CARLSBAD — You can’t always believe what you see on TV. And then there are times when you can’t believe what you’re seeing on TV.
Both might be said about VH1’s newest reality dating show.
Earlier this summer, the cable network began airing the aptly named, “Dating Naked,” a show based on the premise of contestants seeking love in an exotic, tropical locale — the caveat being all of the contestants going on the dates are completely nude.
For Carlsbad resident Greg Schmitt, the nudity wasn’t a problem, he said. Schmitt, 29, a bartender in North County, appeared on one of the show’s episodes.
“The naked part didn’t really bother me so much. It kind of bothered me that it bothered other people — like they didn’t know what they were signing up for,” Schmitt said.
This isn’t the first time Schmitt, a former accountant and a Mixed Martial Arts fighter, has appeared on a reality show. He’s been on “Bam’s Badass Game Show” which aired on TBS, and two other dating shows, “Excused,” and “VH1’s Tough Love.”
Since then, he said he periodically receives emails from production studios asking if he’d be interested in being on another show.
That’s how he learned about “Dating Naked.”
Initially, he received an email asking if he wanted to go on dates in paradise. “Then they (producers) called me up and they’re telling me about it: ‘Oh, yeah, but you gotta be naked the whole time,’ so I was like, ‘Alright, I might as well,’” said Schmitt.

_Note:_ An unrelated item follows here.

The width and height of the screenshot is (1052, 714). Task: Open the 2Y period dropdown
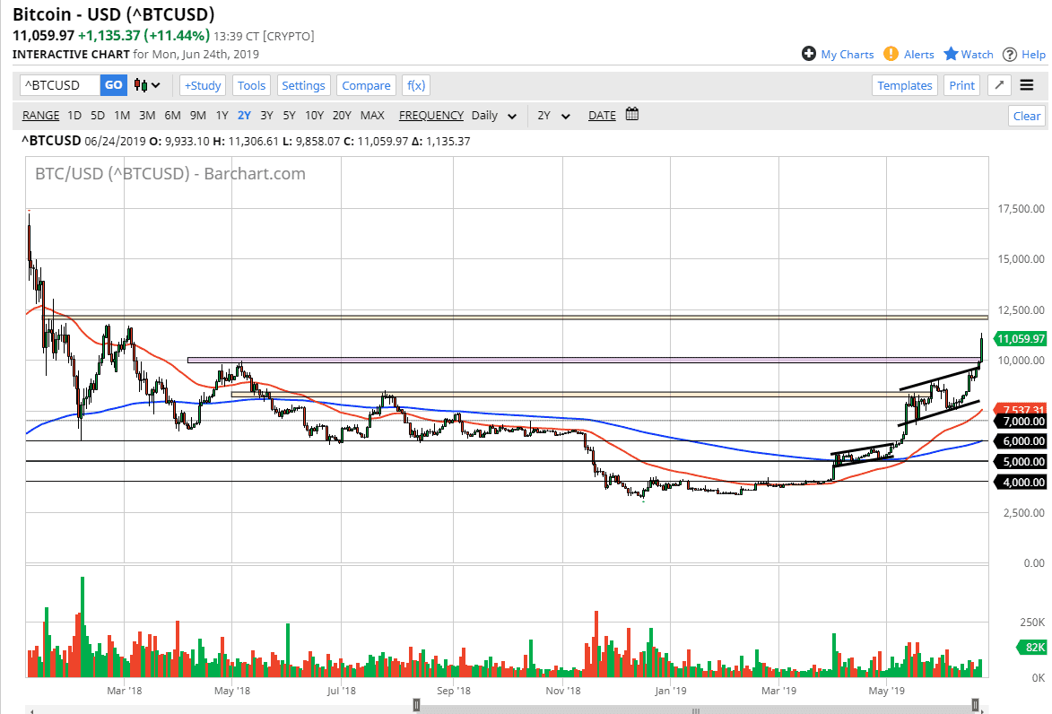(x=552, y=116)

He said this could be the most extreme thing he’s done for a date, though he was quick to say that you don’t go on these types of shows to find love. “You go on to make a name for yourself and offend people,” he said.

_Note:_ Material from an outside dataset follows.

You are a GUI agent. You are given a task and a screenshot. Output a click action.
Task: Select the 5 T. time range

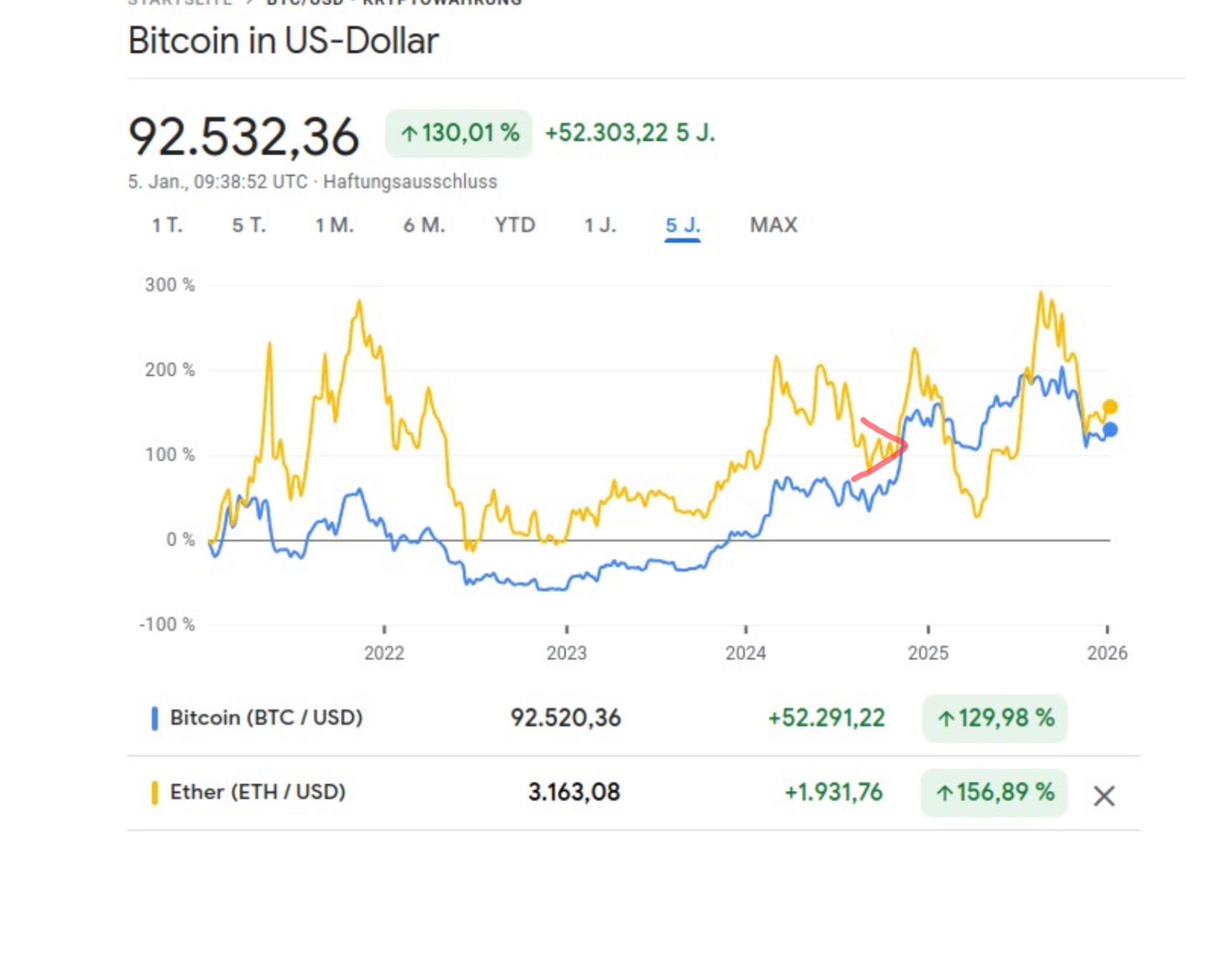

Even though he did select someone to date on the show that just about ended once the show did. And, he said, he’s still single, chalking it up to his busy schedule.
Since his episode aired, he said he’s received a “modest” amount of attention, though not from his parents. Before leaving to shoot the show, he told them only that he was going to Panama (where the production films)for six days, and that he would be OK.
“I told them I was going on a dating show in a tropical location and all’s they really want to see is how you date while you’re on vacation. So that’s the story. I’m not lying. I just forgot that one last part,” he said.
He said his parents haven’t seen the show, but his dad did find out after seeing his son’s Facebook posts.
The only thing his dad told him was not to tell his mother.
The Parents Television Council, a Los Angeles-based grassroots education organization advocating for responsible entertainment, has issued statements warning parents and advertisers against the show.
The show is advertiser-supported, said Dan Isett, director of communications and policy for the Council, adding that the Council has spent a “considerable amount of energy,” trying to educate advertisers and sponsors of the show’s content, and suggesting they put their money to better use elsewhere.
With the emergence of more naked shows, Isett wonders where else there is left to go? “Is there anything short of hardcore pornography that would continue to ‘push the envelope’ at this point?”
While shows like the Discovery Channel’s “Naked and Afraid,” and TLC’s “Buying Naked” aren’t predicated on sexual content, that is why he said the “Dating Naked” show is a “bridge too far.”
According to media reports, a former contestant is suing the network and the show’s production company Lighthearted Entertainment for $10 million after too much of her was shown over the airwaves.
Later this month, VH1 will air the marriage of two contestants that met on the show, in (you guessed it) a special naked wedding episode.
Schmitt didn’t get the invite.
Still, he has a good sense of humor about the whole thing. “You kind of have to,” he said.
And so what’s in store for Schmitt?
He said he’s received more of those emails from production companies, and that he’s since been cast to appear on another dating reality TV show to air sometime in the near future.